Target Weights: [0.41 0.86; 0.07 0.09]
Target Biases: [0.66, 0.12]

Trained Weights: [0.41 0.86; 0.07 0.09]
Trained Biases: [0.66, 0.12]


### Composing Learners (Request Functions)
So, we are ready to combine our learners to create arbitrarily complex networks, right? Below, we use the notation $(P, I, U, r)$ and $(Q, J, V, s)$ to represent a pair of learners from $A$ to $B$ and from $B$ to $C$, respectively.
We want to find their composite
$$ (Q, J, V, s) \circ (P, I, U, r). $$
This means that we need to give a parameter space, implementation function, update function, and (yet to be introduced) request function for the resulting learner. Let's try and create a `CompositeLearner{M, N}` type that represents this composition of multiple learners.

In [7]:
struct CompositeLearner{M, H, N} <: Learner{M, N}
    right::Learner{M, H}
    left::Learner{H, N}
end

function Base.:∘(left::Learner{M, H}, right::Learner{H, N}) where {M, H, N}
    return CompositeLearner{M, H, N}(right, left)
end

The choice of parameter space is straightforward and, because we need to store the details necessary to parameterise both learners, we choose $P \circ Q = P \times Q$ to be the parameter space of their composite. Similarly, the implementation function is given simply by the function composition of $I$ and $J$, that is, we have
$$ (I \circ J)((p, q), a) = J(q, I(p, a)) $$
for all $(p, q) \in P \times Q$ and $a \in A$.

In [8]:
function implementation(
    learner::CompositeLearner{M, H, N},
    input::Vector{Float64}
) where {M, H, N}
    @assert size(input) == (M,)
    return implementation(learner.left, implementation(learner.right, input))
end

implementation (generic function with 3 methods)

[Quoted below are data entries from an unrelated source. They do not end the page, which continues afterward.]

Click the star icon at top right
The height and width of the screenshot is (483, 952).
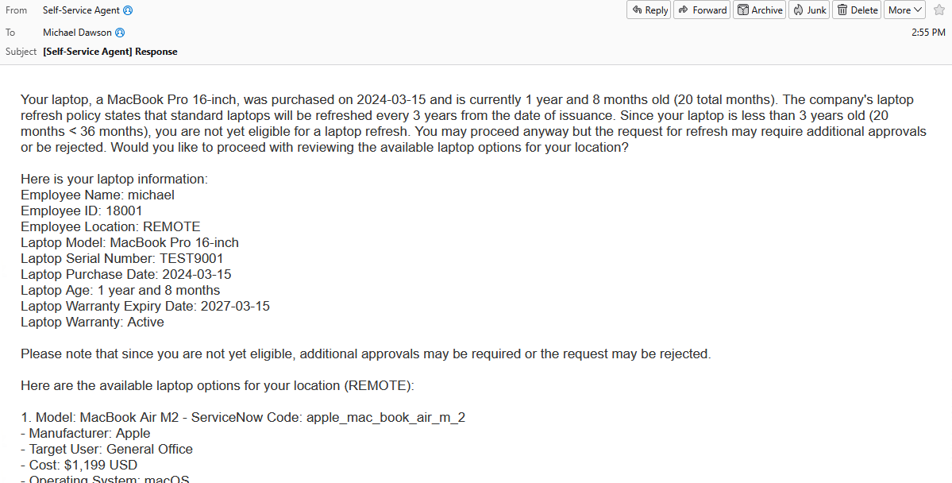[x=939, y=10]
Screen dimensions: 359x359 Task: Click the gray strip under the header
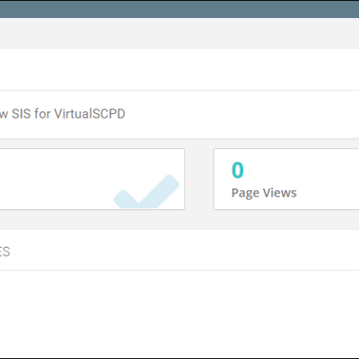pyautogui.click(x=180, y=33)
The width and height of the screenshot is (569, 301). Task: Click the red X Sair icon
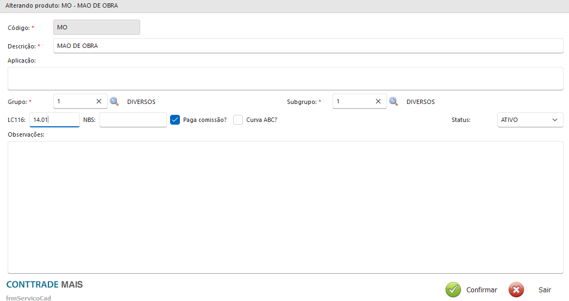pyautogui.click(x=516, y=290)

A problem arises when trying to create a composite update function. Recall that the update function $U$ requires an observation $(a, b) \in A \times B$ and the update function $V$ requires an observation $(b, c) \in B \times C$. But, when training our composite learner—whose input space is $A$ and output space is $C$—we only receive observations $(a, c) \in A \times C$. A natural choice for the observation from $B \times C$ is $(I(p, a), c)$ because $I(p, a) \in B$ is the intermediate value after applying only the first learner $(P, I, U, r)$.

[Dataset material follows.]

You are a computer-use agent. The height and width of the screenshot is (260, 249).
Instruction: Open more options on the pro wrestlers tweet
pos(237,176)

The request function $s : Q \times B \times C \to B$ is introduced to provide the observation $(a, s(q, b, c))$ from $A \times B$. This function should be designed in a such a way that it usually returns an element $b' = s(q, b, c) \in B$ with $J(q, b')$ closer to $c$ than the original $J(q, b)$. This is achieved by setting
$$ s(q, b, c) = f_b (\nabla_a E_J(q, b, c)) $$
where $f_b$ denotes the inverse of the componentwise function $\frac{\partial e}{\partial x}(b_i, \cdot)$. Note that the request function for $(P, I, U, r)$ is defined similarly.

In [9]:
function request(
    learner::LinearLearner{M, N},
    input::Vector{Float64},
    expected::Vector{Float64}
) where {M, N}
    @assert size(input) == (M,)
    @assert size(expected) == (N,)

    predicted = implementation(learner, input)
    return input - transpose(learner.weights) * (predicted - expected)
end

function request(
    learner::SigmoidLearner{N},
    input::Vector{Float64},
    expected::Vector{Float64}
) where {N}
    @assert size(input) == (N,)
    @assert size(expected) == (N,)

    predicted = implementation(learner, input)
    return input - (predicted - expected) .* Dσ.(input)
end

request (generic function with 2 methods)

After defining the request functions for our `LinearLearner{M, N}` and `SigmoidLearner{N}`, we are now able to implement the update function for `CompositeLearner{M, H, N}`.

In [10]:
function update(
    learner::CompositeLearner{M, H, N},
    input::Vector{Float64},
    expected::Vector{Float64}
) where {M, H, N}
    @assert size(input) == (M,)
    @assert size(expected) == (N,)
    
    forward = implementation(learner.right, input)
    left = update(learner.left, forward, expected)

    backward = request(learner.left, forward, expected)
    right = update(learner.right, input, backward)

    return left ∘ right
end

update (generic function with 3 methods)

But, if we were to create and train a complicated learner, we would encounter an error. Namely, we have not yet implemented a request function for the `CompositeLearner{M, H, N}` type. The natural choice for this request function is
$$ r(p, a, s(q, I(p, a), c)). $$

In [11]:
function request(
    learner::CompositeLearner{M, H, N},
    input::Vector{Float64},
    expected::Vector{Float64}
) where {M, H, N}
    @assert size(input) == (M,)
    @assert size(expected) == (N,)

    forward = implementation(learner.right, input)
    return request(learner.right, input, request(learner.left, forward, expected))
end

request (generic function with 3 methods)

Again, we repeat a small sanity check to ensure that these composite learners are able to successfully learn.

In [12]:
Random.seed!(0)

input_size = 2
output_size = 2
samples = 100
epochs = 100

# Target Function
W = round.(rand(output_size, input_size); digits=2)
b = round.(rand(output_size); digits=2)
f(x) = σ.(W * x + b)

# Training
data = [(input=Vector(x), output=f(Vector(x))) for x in eachcol(rand(input_size, samples))]
learner = SigmoidLearner{2}() ∘ LinearLearner{2,2}()
result = train(learner, data, epochs)

println("Target Weights: $(W)")
println("Target Biases: $(b)")
println()
println("Trained Weights: $(round.(result.right.weights; digits=2))")
println("Trained Biases: $(round.(result.right.biases; digits=2))")

Target Weights: [0.41 0.86; 0.07 0.09]
Target Biases: [0.66, 0.12]

Trained Weights: [0.42 0.85; 0.09 0.11]
Trained Biases: [0.66, 0.1]